Afterwards, in hiding with Noah’s group, he’d begun to slip out alone, hunting for what he needed to calm the constant inner screaming. And he had found it.
He’d been careful. Restrained. He’d picked only lost, wrecked people. Ones that no one would miss. He’d used his AVP to clean up the scenes. The cops never had a clue, but Noah . . . he could read a sig like no one else. Noah had been on to him.
After a few moments of staring at Caroline’s boring feed, Mark stopped and scrolled back, nerves tingling.
Caroline was tagged in a photo posted by a dark-haired, toothy woman named Gina Minafra.

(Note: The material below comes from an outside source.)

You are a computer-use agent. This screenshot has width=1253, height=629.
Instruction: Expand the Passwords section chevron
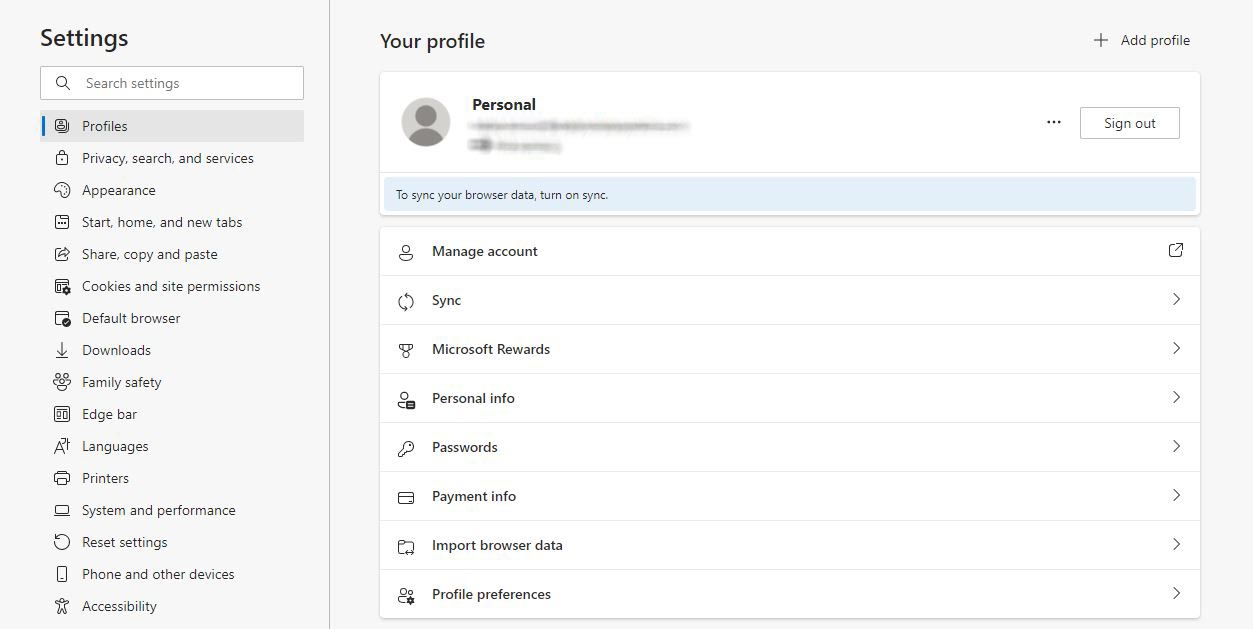coord(1176,447)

In the photo, the two women held up masks of dragon’s heads. The text read, A blast from the past! Caroline’s magic, from the summer stock production of The Littlest Dragon!
Masks. Theater. The filter was getting more specific.
Mark set the machine to search for images of masks in recent theatrical productions, and dove back into the data stream. It scrolled on the screen in a blur, over fifty images per second. After a while, he saw it.
Stop. He stopped, worked backwards until he found it again. Not a mask. A costume, of a night moth. Blue-black stretch velvet over a wire frame, ragged edges fluttering. A muscular black girl wore the wings over a black leotard. She was leaping as if she were taking flight. Those wings had Caroline written all over them.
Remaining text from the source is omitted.